The Proverbs 31 woman indeed provides an exciting model for the woman who desires to come home and return to her natural, God-given role. The press has been weak in the area of homemaking, emphasizing it as merely drudge work. But even the routine work becomes special when done in love for the family and to the glory of God as His servant. Former militant feminist, who returned home after her conversation to Christ, Mary Pride shares an inspiring vision for the homeworking wife:
I believe the homeworking wife is the new Renaissance woman...interested in everything...Today's business world has whittled down a person's achievement opportunities into a narrow specialization... (which) needs a counterbalance, which the home provides. At home a woman has the opportunity to try her hand at anything that interests her, from making laboratory slides of the drinking water to building a room on the house to writing a book. I must say personally that my interests and abilities have expanded tenfold since I left engineering and began homeworking, and seem likely to continue expanding in the future. In the "economic-opportunity shere" I would never have had an opportunity to pursue such diverse interests as education, architecture, economics, calligraphy, poetry, writing, clothes design, gardening theory and practice, piano teaching, and so forth, all at the same time. But at home I am being broadened almost without limit. With the diversity and flexibility available to the homeworking wife and mom, it seems men should be pining after the woman's role, not the other way around.

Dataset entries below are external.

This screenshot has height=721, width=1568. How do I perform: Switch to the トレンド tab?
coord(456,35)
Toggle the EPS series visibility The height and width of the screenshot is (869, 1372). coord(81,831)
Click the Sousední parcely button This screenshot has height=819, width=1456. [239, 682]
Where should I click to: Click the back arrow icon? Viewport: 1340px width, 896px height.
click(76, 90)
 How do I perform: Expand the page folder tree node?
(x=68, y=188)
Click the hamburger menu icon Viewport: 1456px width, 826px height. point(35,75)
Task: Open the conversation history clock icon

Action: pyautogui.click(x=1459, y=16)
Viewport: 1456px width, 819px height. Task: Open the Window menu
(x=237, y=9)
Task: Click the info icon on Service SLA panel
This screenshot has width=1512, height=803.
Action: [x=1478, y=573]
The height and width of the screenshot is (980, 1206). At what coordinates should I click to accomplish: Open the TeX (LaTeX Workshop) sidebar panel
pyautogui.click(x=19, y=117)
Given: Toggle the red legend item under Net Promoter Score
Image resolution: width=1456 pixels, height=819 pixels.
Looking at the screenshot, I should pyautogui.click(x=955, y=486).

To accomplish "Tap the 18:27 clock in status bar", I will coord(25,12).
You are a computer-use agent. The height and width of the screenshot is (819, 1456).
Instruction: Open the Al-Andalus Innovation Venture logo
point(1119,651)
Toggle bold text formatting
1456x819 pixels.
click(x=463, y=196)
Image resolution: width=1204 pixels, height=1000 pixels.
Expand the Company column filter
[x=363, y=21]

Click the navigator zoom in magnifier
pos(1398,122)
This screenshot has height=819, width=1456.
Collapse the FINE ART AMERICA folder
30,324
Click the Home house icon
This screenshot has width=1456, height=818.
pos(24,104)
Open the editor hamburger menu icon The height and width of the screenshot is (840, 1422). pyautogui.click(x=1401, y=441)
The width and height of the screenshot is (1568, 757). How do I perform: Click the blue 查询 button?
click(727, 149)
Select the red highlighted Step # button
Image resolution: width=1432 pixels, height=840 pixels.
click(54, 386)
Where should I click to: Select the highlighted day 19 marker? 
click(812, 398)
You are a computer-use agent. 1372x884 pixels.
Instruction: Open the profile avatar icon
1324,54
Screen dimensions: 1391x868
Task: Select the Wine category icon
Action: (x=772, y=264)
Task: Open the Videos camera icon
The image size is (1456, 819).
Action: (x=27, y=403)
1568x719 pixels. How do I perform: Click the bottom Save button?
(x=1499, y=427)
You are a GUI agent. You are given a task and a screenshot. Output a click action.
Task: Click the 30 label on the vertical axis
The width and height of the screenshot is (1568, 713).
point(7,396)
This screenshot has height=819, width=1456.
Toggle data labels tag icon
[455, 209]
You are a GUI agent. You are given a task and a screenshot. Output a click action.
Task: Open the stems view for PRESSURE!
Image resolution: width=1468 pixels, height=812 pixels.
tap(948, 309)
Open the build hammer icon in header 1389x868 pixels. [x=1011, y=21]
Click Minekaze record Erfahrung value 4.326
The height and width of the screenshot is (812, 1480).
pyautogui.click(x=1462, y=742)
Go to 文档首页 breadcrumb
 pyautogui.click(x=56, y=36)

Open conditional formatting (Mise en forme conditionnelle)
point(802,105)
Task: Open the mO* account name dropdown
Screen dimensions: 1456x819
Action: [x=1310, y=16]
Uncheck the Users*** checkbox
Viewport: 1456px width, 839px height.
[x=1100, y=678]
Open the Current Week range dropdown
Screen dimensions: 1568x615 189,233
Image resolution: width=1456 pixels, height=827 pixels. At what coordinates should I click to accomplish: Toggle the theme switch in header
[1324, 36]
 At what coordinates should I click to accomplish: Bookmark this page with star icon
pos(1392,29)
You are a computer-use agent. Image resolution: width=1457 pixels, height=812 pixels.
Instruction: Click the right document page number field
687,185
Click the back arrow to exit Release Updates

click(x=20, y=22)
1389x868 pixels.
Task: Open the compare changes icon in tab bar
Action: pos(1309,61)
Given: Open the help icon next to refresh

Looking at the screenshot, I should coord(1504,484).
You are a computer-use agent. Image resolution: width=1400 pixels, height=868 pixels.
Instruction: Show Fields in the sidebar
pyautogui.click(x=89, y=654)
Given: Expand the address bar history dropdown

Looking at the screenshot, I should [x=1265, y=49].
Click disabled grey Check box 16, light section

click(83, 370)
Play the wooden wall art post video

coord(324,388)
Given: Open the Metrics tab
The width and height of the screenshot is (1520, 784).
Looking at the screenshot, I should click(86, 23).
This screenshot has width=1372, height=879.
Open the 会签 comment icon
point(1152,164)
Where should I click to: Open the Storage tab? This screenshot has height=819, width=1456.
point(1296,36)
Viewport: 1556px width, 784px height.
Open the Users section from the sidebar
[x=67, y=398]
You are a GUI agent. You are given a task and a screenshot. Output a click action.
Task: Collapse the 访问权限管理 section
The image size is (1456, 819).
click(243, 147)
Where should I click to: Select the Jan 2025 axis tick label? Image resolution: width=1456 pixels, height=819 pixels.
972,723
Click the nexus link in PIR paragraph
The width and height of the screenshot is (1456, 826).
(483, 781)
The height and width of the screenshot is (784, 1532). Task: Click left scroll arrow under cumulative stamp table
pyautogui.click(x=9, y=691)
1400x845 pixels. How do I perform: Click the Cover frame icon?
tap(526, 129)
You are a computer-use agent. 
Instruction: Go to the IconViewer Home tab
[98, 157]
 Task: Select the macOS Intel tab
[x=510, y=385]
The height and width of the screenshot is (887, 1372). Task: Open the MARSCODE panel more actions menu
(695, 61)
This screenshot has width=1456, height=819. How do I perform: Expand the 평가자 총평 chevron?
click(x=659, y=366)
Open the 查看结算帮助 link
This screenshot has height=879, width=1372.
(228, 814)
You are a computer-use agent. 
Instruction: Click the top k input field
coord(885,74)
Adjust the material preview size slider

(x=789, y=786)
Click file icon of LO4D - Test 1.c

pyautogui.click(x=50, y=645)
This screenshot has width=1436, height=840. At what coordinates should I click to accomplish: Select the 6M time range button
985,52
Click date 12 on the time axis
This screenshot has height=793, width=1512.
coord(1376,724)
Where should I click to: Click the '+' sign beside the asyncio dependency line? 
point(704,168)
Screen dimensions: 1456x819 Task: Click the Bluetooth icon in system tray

There are only two real "careers" anyway, from a biblical point of view, breadwinning and homemaking, from which modern Marys may choose. All the rest are merely sub-categories. How important to you as a 20th century man is ordering your home in God's ways and providing the best life possible for your wife and children? How important to you as a 20th century woman is raising your own children and building a home in the will of God? Perhaps we should allow our children, and the Word of God, to answer those questions.